Show every line of the material below that contains the string "computer". Matching is case-sensitive.

» **RECORDED INFORMATION**
________________________

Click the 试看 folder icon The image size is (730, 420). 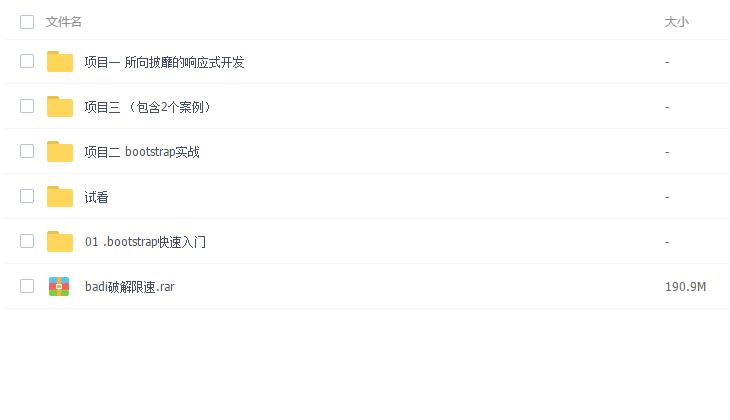pos(60,197)
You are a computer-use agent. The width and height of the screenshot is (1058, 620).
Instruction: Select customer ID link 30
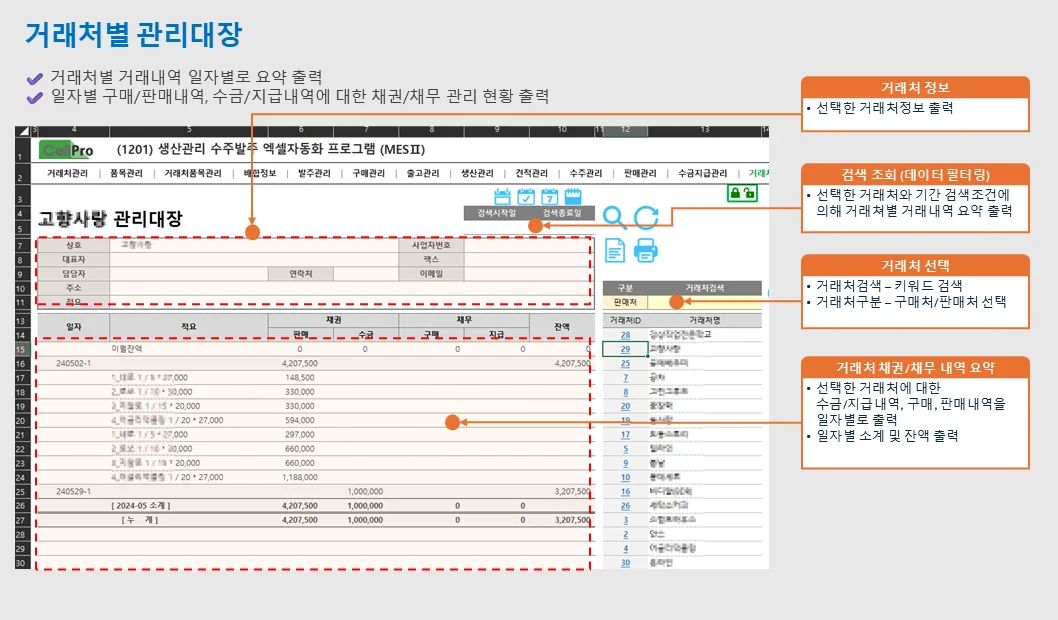(x=625, y=562)
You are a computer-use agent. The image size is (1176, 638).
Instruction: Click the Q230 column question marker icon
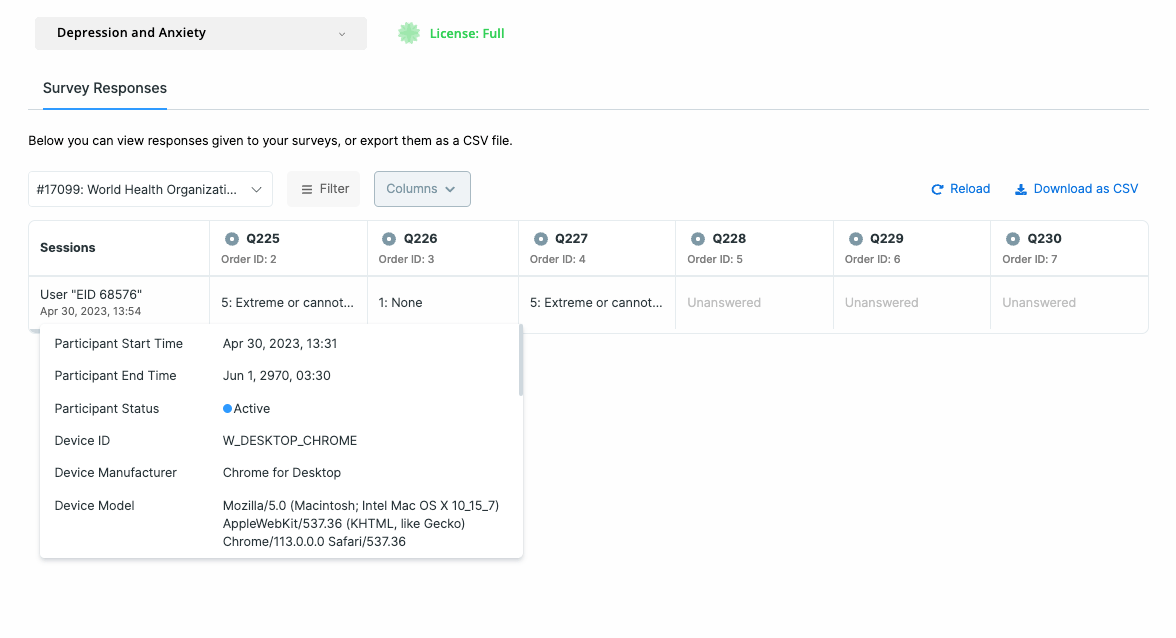1012,238
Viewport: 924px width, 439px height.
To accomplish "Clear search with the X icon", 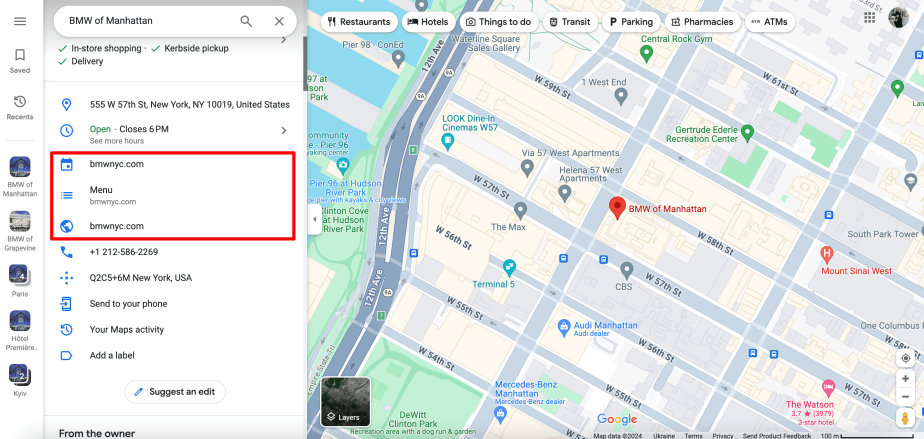I will 279,21.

________________________

» **FULL ANSWER**
You are a computer-use agent. The width and height of the screenshot is (1058, 620).
You are a computer-use agent. The image size is (1176, 638).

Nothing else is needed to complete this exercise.